▸ EXERCISE REQUIREMENTS
Go through the entries below. Copy out every line that contains "Senior".

Items listed in a dataset:
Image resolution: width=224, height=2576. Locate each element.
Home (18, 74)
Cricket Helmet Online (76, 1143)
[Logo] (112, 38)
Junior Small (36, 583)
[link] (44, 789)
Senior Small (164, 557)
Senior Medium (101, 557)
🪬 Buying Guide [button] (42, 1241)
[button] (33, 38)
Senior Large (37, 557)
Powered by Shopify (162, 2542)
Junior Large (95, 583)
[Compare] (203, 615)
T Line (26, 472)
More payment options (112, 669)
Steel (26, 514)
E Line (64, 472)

▸ FINAL ANSWER
Senior Small (164, 557)
Senior Medium (101, 557)
Senior Large (37, 557)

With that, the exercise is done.